Stored records

'''

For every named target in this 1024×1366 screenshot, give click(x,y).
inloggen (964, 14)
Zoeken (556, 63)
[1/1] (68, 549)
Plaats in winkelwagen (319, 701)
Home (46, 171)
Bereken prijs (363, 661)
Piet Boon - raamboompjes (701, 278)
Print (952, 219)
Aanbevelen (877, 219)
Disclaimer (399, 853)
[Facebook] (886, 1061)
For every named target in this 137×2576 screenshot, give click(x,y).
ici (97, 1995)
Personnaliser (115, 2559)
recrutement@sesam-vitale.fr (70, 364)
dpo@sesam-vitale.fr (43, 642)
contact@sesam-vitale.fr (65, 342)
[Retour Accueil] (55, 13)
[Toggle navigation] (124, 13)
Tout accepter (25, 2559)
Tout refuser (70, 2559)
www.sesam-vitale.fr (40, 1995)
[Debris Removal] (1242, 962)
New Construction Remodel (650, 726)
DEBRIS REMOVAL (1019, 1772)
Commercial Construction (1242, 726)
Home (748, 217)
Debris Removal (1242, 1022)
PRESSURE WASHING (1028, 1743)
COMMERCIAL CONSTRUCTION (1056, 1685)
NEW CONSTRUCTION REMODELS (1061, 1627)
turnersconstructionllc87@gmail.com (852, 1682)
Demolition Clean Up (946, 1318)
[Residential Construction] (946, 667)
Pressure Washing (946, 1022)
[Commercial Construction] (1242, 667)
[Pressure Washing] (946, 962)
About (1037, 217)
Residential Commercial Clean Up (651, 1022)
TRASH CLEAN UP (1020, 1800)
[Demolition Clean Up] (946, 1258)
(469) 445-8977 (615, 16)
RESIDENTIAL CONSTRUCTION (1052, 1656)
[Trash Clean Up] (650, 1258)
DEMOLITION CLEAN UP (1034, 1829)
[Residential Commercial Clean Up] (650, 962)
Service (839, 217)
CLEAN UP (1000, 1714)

'''

# Brief
Wherever a line in the entries above holds "click", copy that line.

# Worked solution
For every named target in this 1024×1366 screenshot, give click(x,y).
For every named target in this 137×2576 screenshot, give click(x,y).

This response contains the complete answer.